**Requests**
(1) According to the forum post about plowing with an AWD Bravada, what mechanical problem does the Bravada have?
(2) Carry on the forum post about plowing with an AWD Bravada from its final line.

**Document text**
_ _ _ _
# Bravada AWD Plowing



## 365years (Nov 10, 2006)

Hello from lawnsite, first post here for me. Love them both.

I don't plow commercially, but I do have a few hundred feet of driveway I have to plow. I currently have an old 92 4.0 Blazer with a light 6 1/2 foot plow on it. It's nothing special, I can't even angle it, just straight plowing and height control. It does everything I want, but the body and frame have seen better days. When those days end without notice in the winter, I do have an old Simplicity tractor to fill in, but then I am in the weather.

I just picked up a 94 Oldsmobile Bravada (sister of the Blazer), for free because it has a bad engine bearing. My Blazer has a good motor, and I plan on swapping it to the Bravada next year, but the Bravada doesn't have on/off 4WD, but AWD.

I have never used a vehicle with AWD, so my question is will it work? I assume the front drive won't engage until it senses slippage, which I think may be too late. I don't think the wheels will slip until I have stopped because I can't push the pile anymore which would be too late. Plus the constant on/off can't be good for the transfer case.

Another option is to swap out the transfer case with the motor, but that won't stay locked in either. Something is wrong in there, which is another reason to scrap the Blazer. A third option is to "trick" the AWD to go on. There must be a sensor or something to make the front wheels drive. Is that possible?

So my options at the moment are:

1) Don't worry about it, it will plow fine for my needs as is.
2) Use the transfer case from the Blazer.
3) Trick the AWD to always engage the front axle, but how.
4) Stop being cheap and buy a real truck.

Thanks for everyone's help.
_ _ _ _
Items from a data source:
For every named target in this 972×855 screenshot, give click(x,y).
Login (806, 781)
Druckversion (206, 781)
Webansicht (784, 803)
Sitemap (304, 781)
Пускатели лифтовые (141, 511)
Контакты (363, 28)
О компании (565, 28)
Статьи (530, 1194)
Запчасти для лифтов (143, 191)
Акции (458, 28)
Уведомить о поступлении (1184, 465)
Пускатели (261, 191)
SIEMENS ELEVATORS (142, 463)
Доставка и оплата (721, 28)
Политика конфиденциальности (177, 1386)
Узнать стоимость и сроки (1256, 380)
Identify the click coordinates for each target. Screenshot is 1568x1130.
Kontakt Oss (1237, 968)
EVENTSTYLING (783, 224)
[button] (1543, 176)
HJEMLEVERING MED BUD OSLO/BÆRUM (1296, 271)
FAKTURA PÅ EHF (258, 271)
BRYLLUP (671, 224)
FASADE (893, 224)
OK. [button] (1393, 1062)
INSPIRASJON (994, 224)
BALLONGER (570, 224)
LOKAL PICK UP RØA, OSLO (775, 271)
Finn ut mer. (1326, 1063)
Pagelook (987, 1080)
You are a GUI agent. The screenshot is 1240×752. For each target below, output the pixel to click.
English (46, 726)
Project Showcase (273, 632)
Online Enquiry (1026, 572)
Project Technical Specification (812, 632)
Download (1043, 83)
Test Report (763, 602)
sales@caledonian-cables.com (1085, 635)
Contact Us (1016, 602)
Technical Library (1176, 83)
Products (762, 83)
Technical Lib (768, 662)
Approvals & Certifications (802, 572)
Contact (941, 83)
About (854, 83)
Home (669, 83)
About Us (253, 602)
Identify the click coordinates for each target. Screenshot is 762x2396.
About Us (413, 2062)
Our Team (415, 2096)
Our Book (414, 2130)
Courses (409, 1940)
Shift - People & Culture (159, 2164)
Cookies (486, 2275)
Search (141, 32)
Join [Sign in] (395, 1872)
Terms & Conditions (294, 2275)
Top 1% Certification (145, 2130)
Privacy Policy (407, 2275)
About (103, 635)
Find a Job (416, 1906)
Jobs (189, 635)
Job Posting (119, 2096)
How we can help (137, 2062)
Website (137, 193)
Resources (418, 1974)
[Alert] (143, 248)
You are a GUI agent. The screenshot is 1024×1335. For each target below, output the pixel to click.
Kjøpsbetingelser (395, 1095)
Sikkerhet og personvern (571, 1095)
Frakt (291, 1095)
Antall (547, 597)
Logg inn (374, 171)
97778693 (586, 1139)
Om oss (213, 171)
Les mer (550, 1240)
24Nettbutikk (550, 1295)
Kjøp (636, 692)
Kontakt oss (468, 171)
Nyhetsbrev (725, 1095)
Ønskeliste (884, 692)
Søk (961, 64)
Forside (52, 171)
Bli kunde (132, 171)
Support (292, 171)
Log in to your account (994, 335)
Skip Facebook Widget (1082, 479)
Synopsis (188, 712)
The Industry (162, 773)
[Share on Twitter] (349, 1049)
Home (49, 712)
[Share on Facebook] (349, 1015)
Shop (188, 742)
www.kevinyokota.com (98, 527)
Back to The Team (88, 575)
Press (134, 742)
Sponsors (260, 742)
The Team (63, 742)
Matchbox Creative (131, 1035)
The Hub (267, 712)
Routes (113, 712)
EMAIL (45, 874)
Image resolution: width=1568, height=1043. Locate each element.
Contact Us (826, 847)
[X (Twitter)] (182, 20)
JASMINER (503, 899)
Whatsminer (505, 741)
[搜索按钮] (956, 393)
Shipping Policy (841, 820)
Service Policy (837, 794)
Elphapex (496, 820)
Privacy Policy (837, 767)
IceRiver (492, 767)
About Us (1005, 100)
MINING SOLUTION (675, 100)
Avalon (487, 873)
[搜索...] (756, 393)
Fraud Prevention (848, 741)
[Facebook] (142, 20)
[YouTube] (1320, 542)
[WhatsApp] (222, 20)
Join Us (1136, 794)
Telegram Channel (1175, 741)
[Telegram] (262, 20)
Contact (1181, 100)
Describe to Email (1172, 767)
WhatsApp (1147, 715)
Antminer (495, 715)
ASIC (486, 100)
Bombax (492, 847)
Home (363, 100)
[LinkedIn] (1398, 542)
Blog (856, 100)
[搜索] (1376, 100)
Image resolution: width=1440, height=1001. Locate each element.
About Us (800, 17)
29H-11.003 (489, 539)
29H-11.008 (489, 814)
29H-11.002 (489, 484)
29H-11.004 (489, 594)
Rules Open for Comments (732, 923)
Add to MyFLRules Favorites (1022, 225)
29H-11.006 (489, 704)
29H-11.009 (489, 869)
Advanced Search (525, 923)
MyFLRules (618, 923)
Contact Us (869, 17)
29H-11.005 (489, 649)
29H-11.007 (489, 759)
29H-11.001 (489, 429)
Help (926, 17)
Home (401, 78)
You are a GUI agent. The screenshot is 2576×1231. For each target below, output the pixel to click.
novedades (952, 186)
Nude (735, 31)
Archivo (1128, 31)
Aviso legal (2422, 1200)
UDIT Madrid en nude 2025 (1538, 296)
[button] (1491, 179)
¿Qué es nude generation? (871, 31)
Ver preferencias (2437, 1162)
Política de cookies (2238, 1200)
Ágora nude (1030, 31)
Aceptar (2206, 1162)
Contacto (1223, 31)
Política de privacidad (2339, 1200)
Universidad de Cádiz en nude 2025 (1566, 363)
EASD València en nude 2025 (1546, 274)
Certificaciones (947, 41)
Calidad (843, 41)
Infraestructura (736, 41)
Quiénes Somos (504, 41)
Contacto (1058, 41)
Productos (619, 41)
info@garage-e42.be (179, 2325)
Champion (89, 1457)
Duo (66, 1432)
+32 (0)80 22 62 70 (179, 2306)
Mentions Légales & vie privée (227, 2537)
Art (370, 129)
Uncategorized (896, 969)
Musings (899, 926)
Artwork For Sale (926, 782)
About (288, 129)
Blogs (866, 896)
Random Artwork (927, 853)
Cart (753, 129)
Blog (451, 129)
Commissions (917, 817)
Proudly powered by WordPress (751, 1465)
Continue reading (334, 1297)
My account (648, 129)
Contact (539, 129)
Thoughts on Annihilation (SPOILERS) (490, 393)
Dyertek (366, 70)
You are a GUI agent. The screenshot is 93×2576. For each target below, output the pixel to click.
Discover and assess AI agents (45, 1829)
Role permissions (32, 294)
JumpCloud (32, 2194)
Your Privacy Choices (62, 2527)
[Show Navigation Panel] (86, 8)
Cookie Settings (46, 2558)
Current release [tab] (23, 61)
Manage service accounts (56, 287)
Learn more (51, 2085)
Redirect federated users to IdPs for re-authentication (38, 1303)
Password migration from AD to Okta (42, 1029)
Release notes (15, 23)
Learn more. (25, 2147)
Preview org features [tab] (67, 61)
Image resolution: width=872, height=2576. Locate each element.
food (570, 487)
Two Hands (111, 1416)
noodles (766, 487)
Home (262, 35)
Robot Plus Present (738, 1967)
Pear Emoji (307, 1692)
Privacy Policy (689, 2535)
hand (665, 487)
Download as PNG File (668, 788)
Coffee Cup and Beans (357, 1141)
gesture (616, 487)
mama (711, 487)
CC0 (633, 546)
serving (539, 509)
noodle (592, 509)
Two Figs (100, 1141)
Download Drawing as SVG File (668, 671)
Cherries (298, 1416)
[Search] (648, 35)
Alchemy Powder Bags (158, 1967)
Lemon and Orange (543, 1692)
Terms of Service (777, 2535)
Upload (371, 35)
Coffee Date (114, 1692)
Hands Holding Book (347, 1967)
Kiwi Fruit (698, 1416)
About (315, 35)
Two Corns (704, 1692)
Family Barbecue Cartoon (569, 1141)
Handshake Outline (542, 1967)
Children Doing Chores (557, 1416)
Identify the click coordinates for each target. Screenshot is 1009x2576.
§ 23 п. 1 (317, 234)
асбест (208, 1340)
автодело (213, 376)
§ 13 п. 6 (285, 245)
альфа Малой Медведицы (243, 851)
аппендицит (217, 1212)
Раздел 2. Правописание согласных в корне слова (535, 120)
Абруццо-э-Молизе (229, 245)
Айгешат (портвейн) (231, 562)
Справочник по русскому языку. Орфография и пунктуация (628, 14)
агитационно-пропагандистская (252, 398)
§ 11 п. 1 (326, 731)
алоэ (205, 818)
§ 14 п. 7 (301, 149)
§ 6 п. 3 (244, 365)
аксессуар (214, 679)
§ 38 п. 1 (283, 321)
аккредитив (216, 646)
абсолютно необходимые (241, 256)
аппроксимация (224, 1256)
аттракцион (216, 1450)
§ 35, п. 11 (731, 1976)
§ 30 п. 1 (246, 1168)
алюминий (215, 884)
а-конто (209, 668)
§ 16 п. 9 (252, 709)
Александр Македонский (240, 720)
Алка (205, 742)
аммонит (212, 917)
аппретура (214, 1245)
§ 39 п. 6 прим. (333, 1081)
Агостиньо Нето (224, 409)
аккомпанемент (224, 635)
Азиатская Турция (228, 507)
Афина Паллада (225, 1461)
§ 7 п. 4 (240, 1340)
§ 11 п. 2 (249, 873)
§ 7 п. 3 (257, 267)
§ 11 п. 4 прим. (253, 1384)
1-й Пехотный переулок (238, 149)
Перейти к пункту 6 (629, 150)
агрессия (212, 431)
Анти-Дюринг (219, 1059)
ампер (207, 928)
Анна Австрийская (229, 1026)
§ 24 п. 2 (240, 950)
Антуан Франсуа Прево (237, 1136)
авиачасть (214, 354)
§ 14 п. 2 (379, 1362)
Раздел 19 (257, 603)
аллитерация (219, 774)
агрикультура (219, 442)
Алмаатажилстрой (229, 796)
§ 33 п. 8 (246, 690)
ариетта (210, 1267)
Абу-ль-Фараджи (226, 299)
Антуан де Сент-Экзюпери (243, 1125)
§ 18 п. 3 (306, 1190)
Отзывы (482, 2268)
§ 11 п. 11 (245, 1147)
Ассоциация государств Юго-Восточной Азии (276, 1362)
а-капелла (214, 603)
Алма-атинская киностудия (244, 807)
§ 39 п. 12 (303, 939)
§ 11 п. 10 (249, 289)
_ _ _ _
**Per-task outputs**
(1) It has a bad engine bearing.

(2)
----------



## lawnmedic (Jan 9, 2004)

AWD is just that All Wheel Drive. Power is supplied both front and rear drive shafts. Normal split is 60% rear and 40% front. The probable difference between the two systems is the 4wd system should lock the 2 front axle shafts when engaged, supplying power to both front wheels. The AWD system uses an open differential which will only supply power to one of the front tires at a time.


----------



## 04superduty (Jan 9, 2004)

lawnmedic said:


> AWD is just that All Wheel Drive. Power is supplied both front and rear drive shafts. Normal split is 60% rear and 40% front. The probable difference between the two systems is the 4wd system should lock the 2 front axle shafts when engaged, supplying power to both front wheels. The AWD system uses an open differential which will only supply power to one of the front tires at a time.


most 4wd vehicles have a front open differertial, very very few come with any form of front locker or limited slip. 
the way a AWD system works depends on who made it. some split the power 60% rear and 40% front. some sense the rear slipping and send more to the front. they all allow the front and rear to turn at different speeds for cornering on dry pavement. 
a true 4wd truck locks the front and rear together. 
your bravada might allow you to lock the front and rear together, like a 4wd truck. look for a button somewhere. but, it might just be a AWD SUV with no low range. 
my wifes explorer had AWD but you can also select 4wd hi which locks the front and rear together and 4lo.


----------



## Antnee77 (Oct 25, 2005)

AWD vehicles are very good in the snow, usually, but it tends to be the ground clearance that limits their snow driving. I don't know about all of you, but i have no limited slip front diff. on my truck!


----------



## jhook (Jan 24, 2004)

I just had to park our 1992 Voyager van that was AWD. Tranny finally gave up on it. Not worth fixing. I really loved it, that thing would drive anywhere. I have gone through an unplowed parking lot pushing snow with the front bumper - no problem. 

I guess what I am saying is that I would suggest that the vehicle you describe should do the job you are asking of it. I wouldn't use it commercially but for doing your driveway, I would say go for it.


----------



## TNT Lawncare (Oct 23, 2006)

Bravada's are 2wd until they sense that they need to be awd. They will not hold up plowing. You will tear that system up pretty quick. I used to sell Oldsmobiles. They are great for driving, plowing you are asking for an expensive headache.


----------



## wagonman76 (Jan 31, 2005)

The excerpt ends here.